▶ **Task brief**:
Transcribe the data that follows in full. Leave out the pictures.

▶ **Data for this task**:
***

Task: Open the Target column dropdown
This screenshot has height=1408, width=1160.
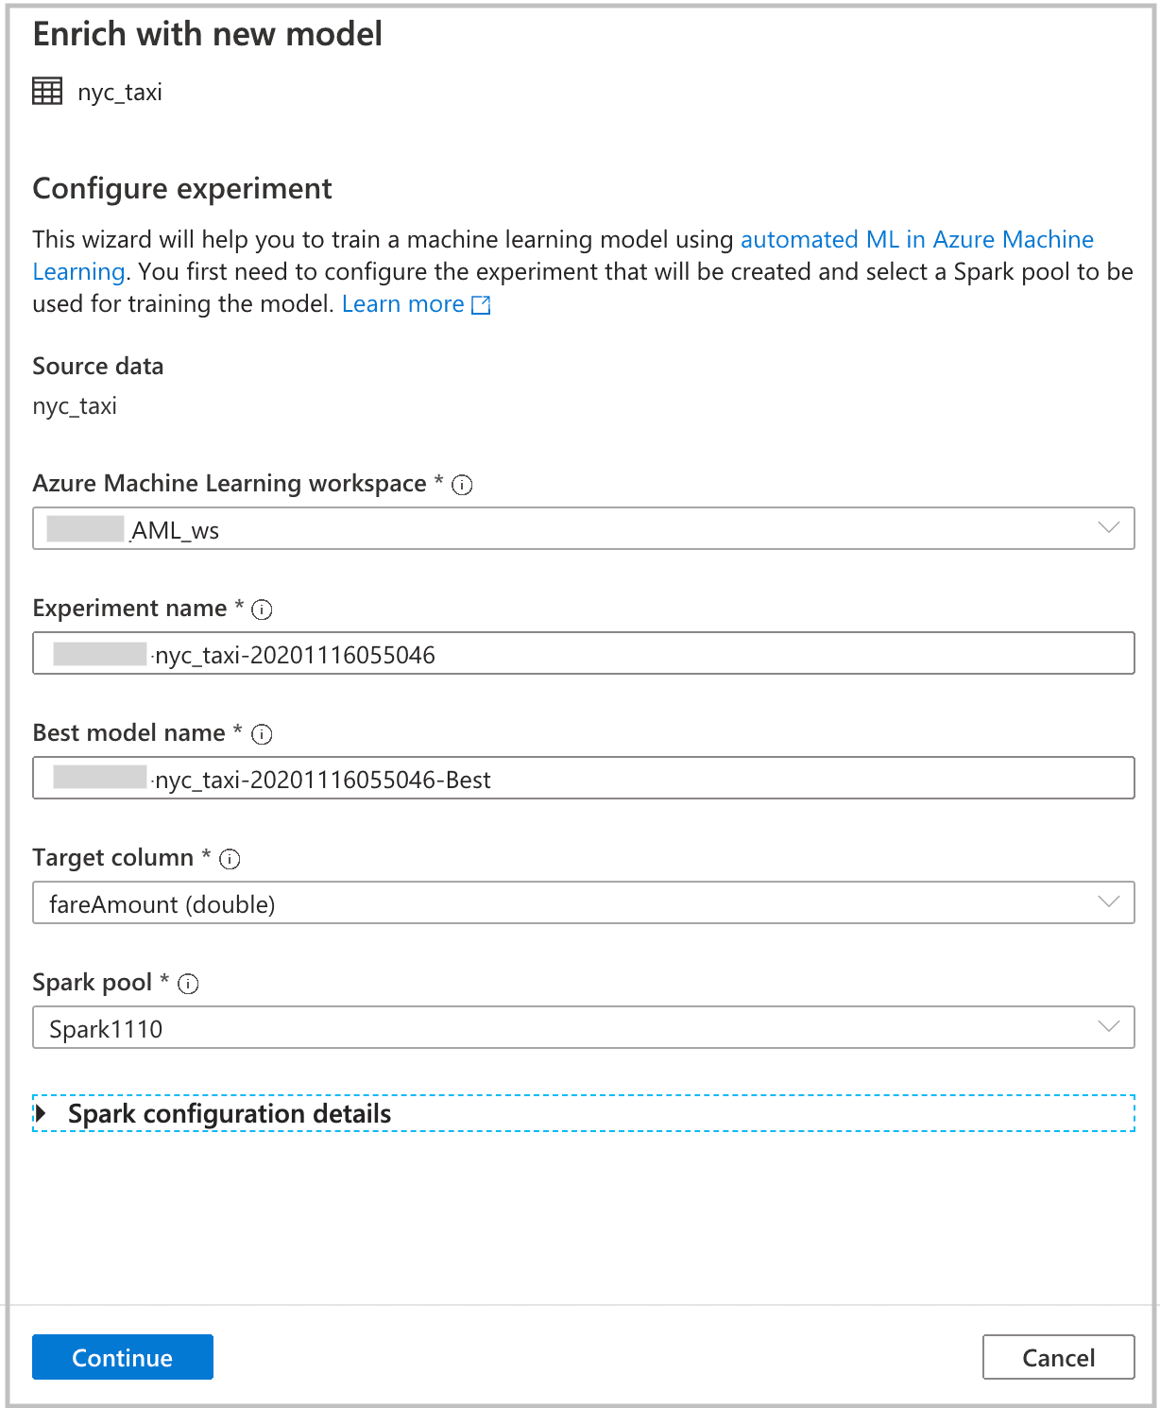Action: pyautogui.click(x=1107, y=902)
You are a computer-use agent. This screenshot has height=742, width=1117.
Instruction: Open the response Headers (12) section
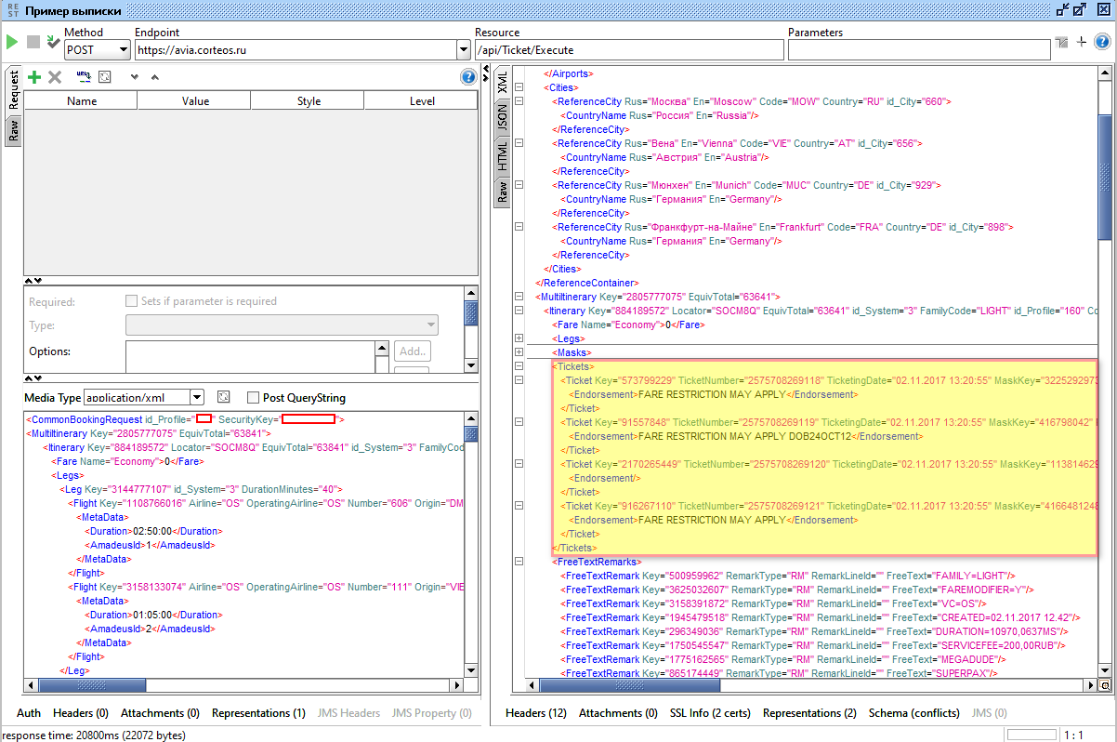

***

▶ **Output of the exercise**:
Task: Open the Target column dropdown
This screenshot has height=1408, width=1160.
Action: pyautogui.click(x=1107, y=902)
You are a computer-use agent. This screenshot has height=742, width=1117.
Instruction: Open the response Headers (12) section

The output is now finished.